Since 1942, the U.S. has spent hundreds of billions of dollars (at least) on air, military and naval bases in Europe. These bases supported post-Cold War U.S. combat operations in Libya, Lebanon, Afghanistan, Iraq and Syria. Allied acquiescence to their use in American conflicts going forward is now uncertain. In extremis, if the U.S. does seize Greenland, our ability to retain these assets — including artillery, tanks and ammunition stores in Germany — is unclear, though American aircraft and ships could probably get away.
In 1949, when the U.S. became a founding member of NATO, then-President Harry Truman, Secretary of State Dean Acheson, Secretary of Defense James Forrestal and Chairman of the Joint Chiefs Omar Bradley knew America’s interests well.

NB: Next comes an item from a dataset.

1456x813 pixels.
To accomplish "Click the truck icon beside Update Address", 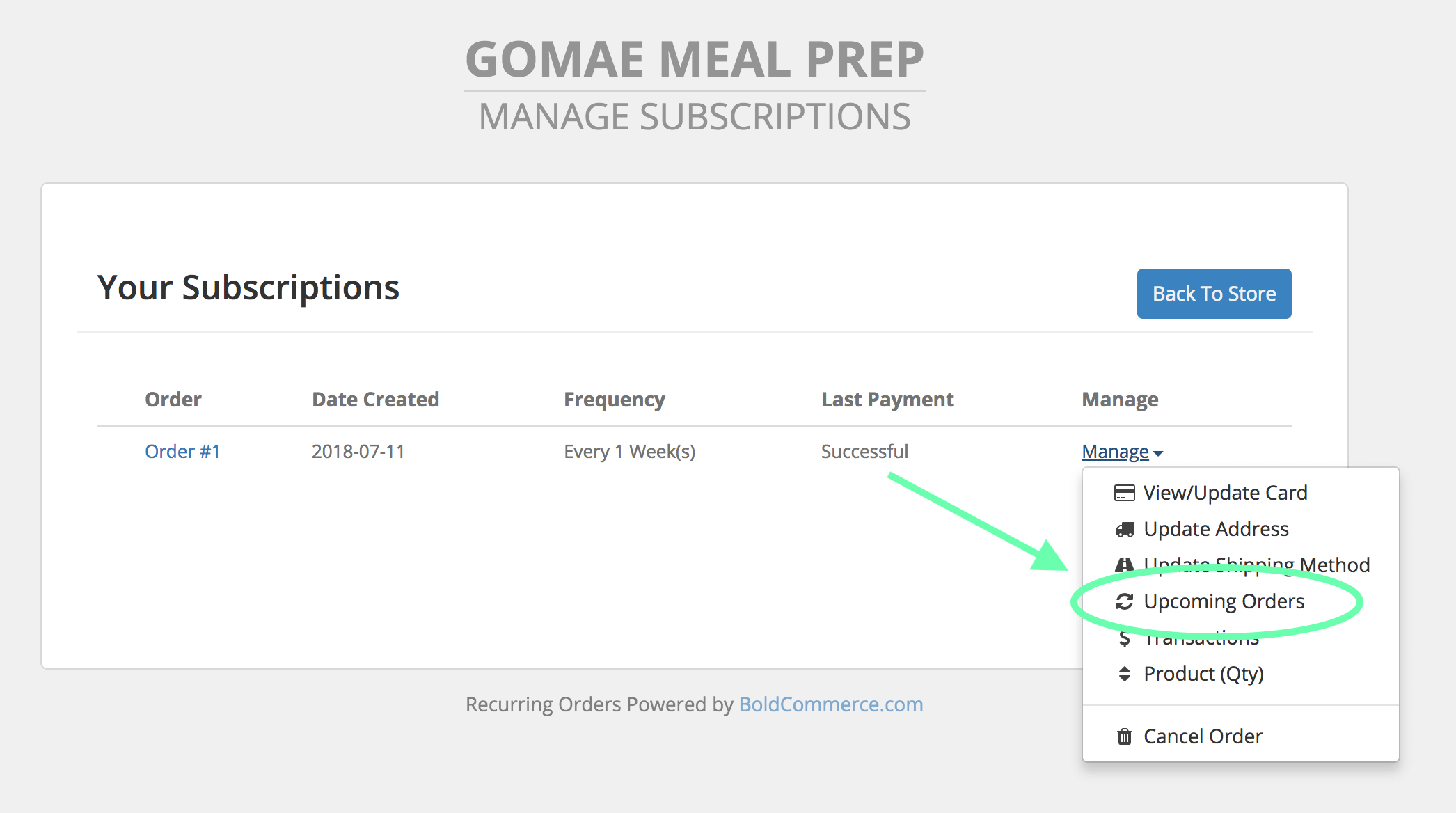I will (x=1124, y=530).
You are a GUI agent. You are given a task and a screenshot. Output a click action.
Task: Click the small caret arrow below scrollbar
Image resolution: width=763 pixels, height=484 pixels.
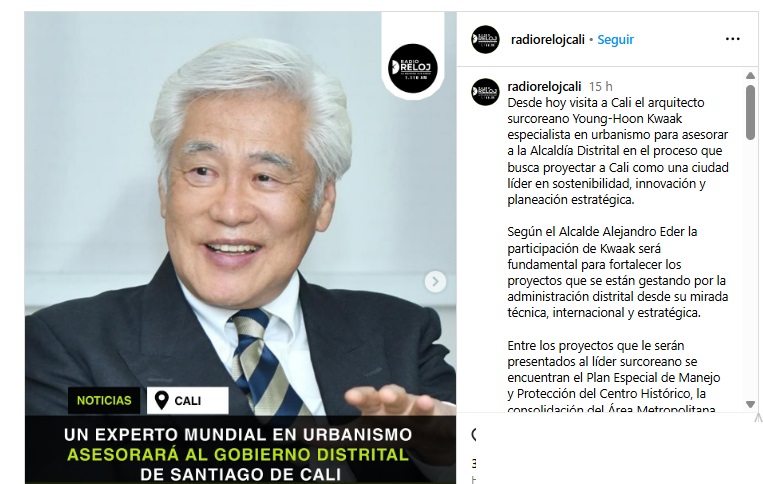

Trump’s remarks about Greenland and NATO represent some of the most spectacularly unnecessary acts of national self-sabotage in U.S history. We’ll count the costs for years to come.
Colonel Kevin Carroll retired after 30 years in the U.S. Army and reserve, serving in Bosnia, Afghanistan, Iraq and Yemen, in the Office of the Secretary of Defense and on the Joint Staff.